● **Exercise instructions**:
Beginning with the line containing "Image resolution: width=1160", write out each line exactly through the end of the listing, and skip all pictures.

● **Provided records**:
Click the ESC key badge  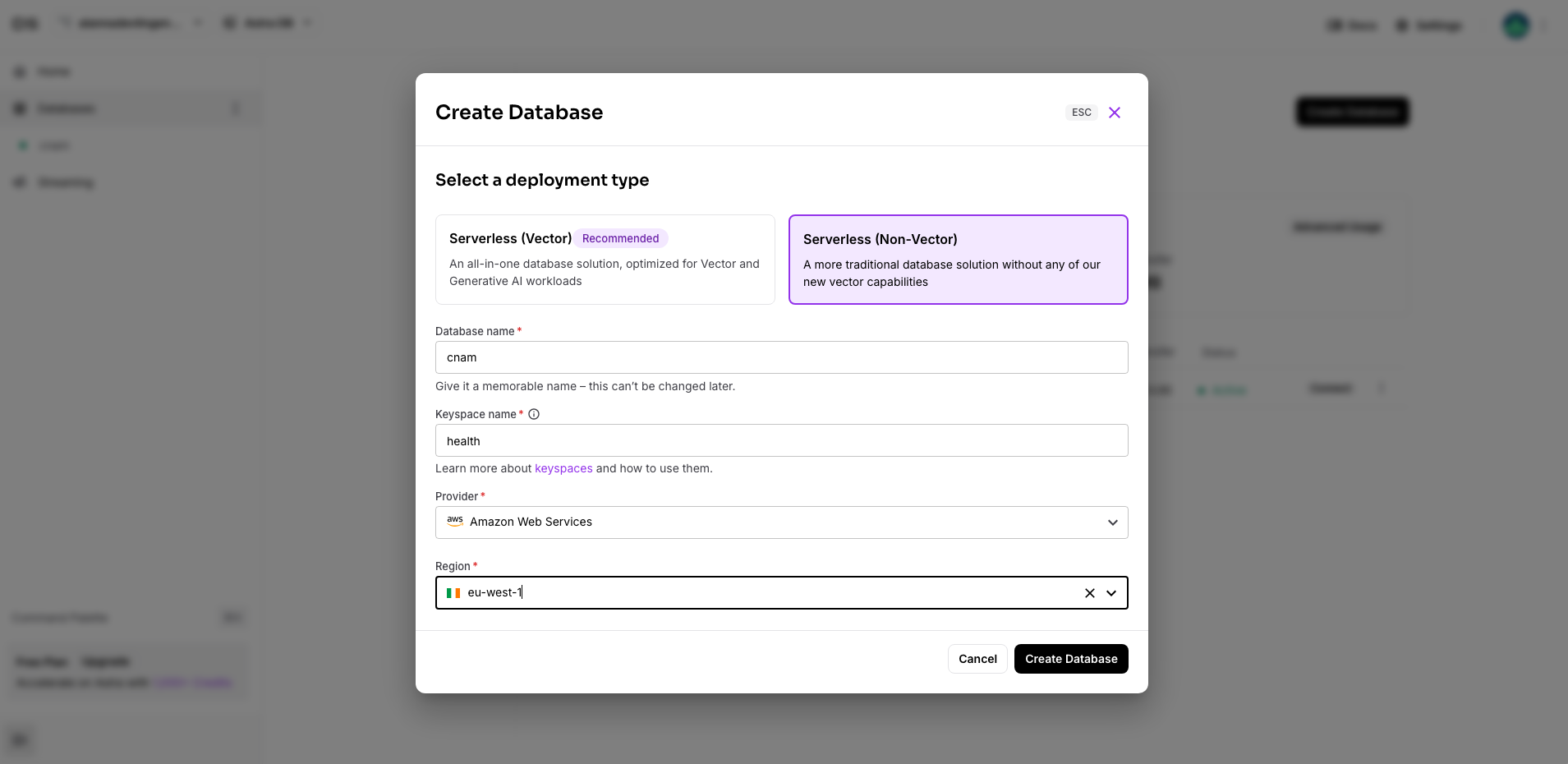(x=1081, y=113)
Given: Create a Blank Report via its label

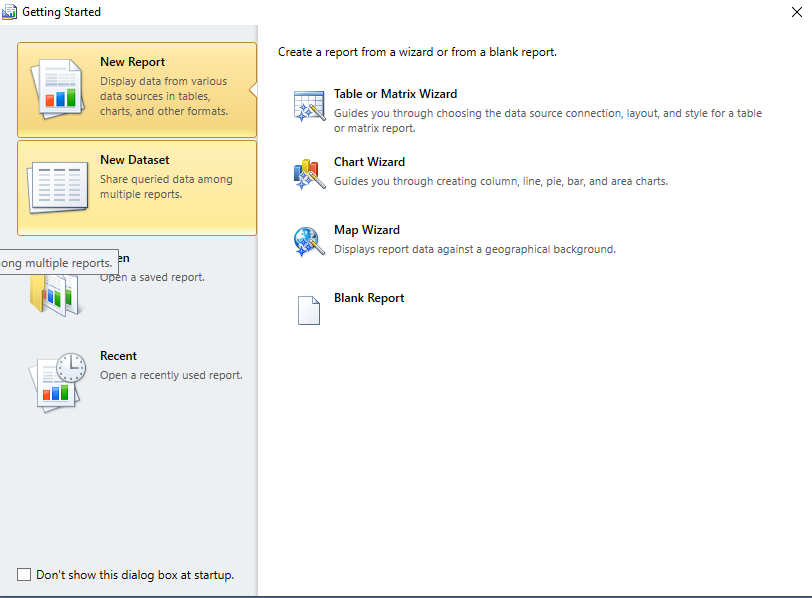Looking at the screenshot, I should [x=369, y=298].
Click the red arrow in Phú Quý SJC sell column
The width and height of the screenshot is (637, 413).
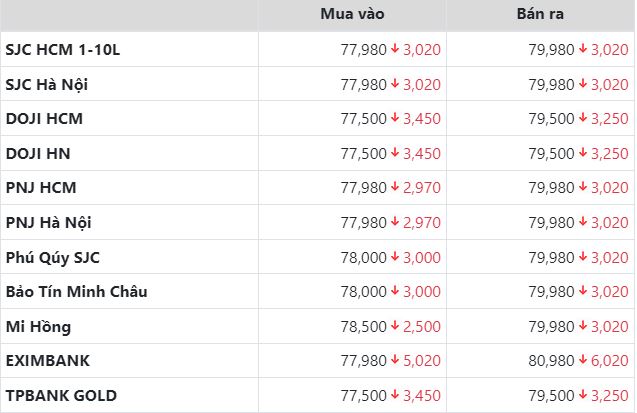click(583, 256)
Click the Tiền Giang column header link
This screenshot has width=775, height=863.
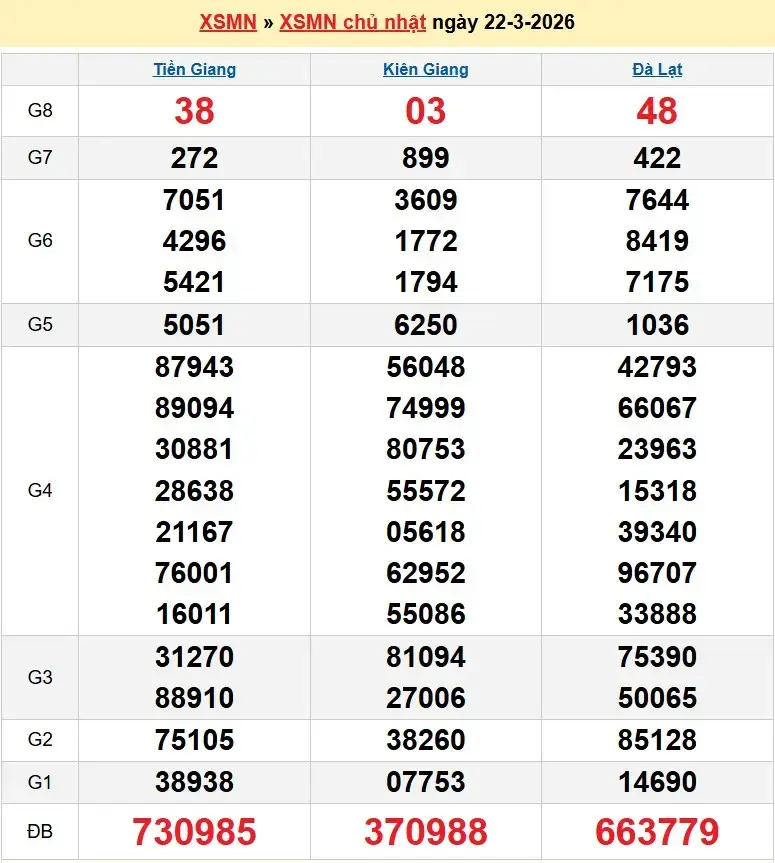pos(194,69)
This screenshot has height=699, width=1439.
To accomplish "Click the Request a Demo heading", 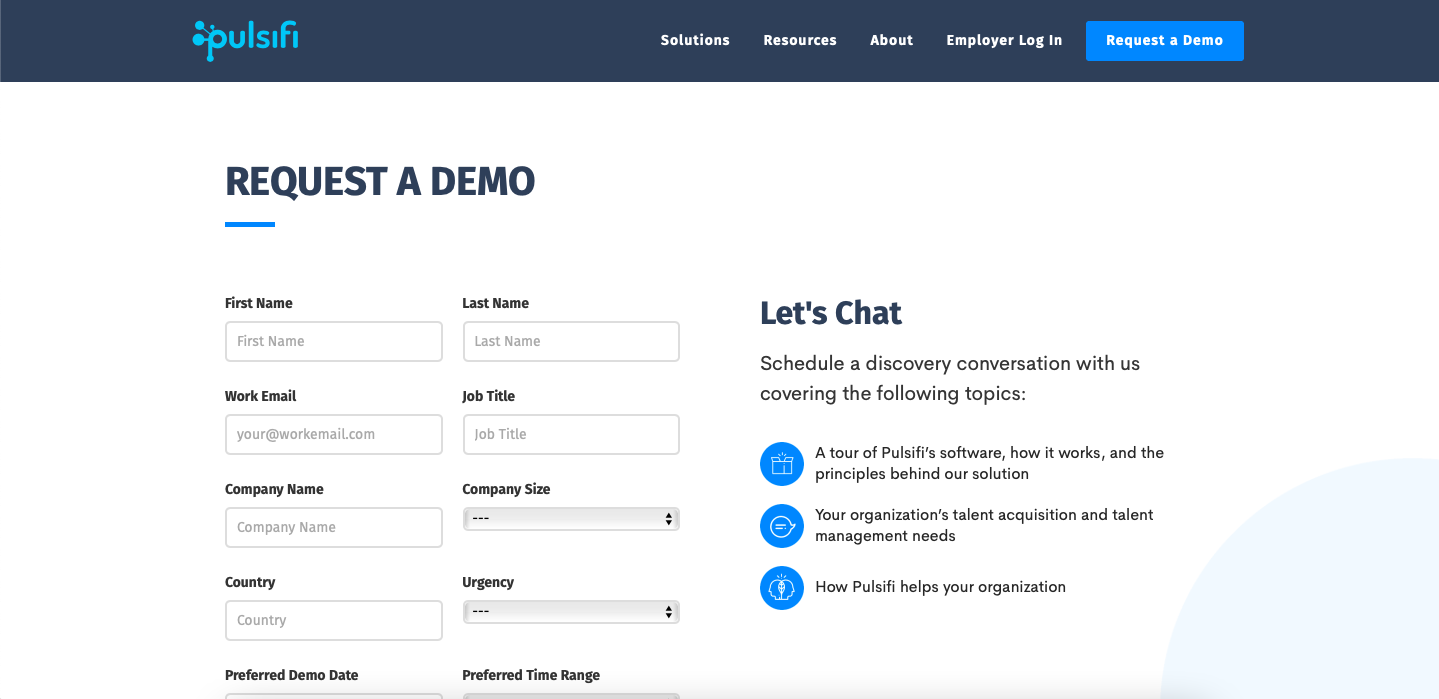I will coord(380,182).
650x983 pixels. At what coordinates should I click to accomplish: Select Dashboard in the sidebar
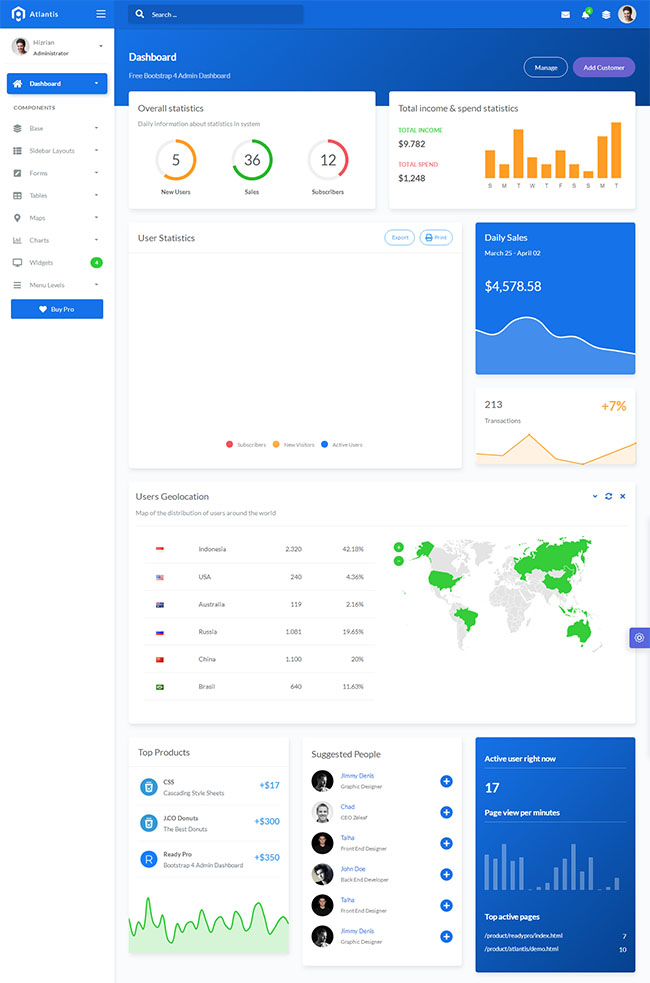pyautogui.click(x=56, y=83)
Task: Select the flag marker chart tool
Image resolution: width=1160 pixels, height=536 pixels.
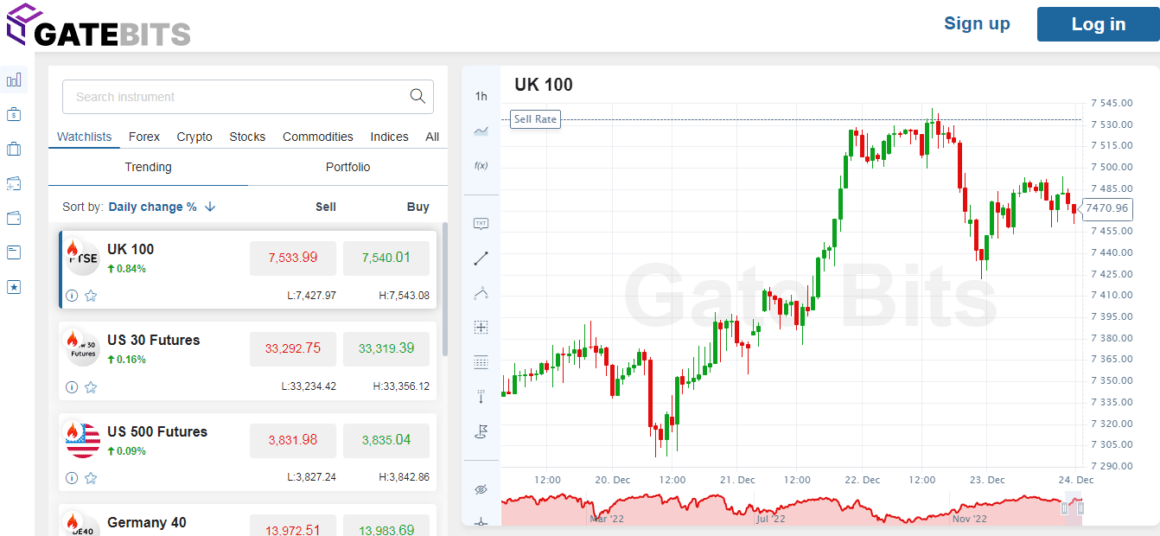Action: [481, 431]
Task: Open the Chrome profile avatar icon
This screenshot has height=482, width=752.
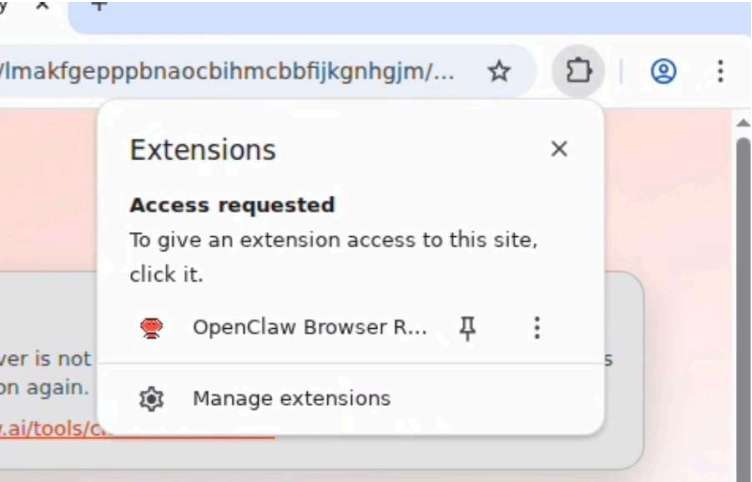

● **Output for this exercise**:
Image resolution: width=1160 pixels, height=536 pixels.
Action: [481, 431]
Task: Open the Chrome profile avatar icon
This screenshot has height=482, width=752.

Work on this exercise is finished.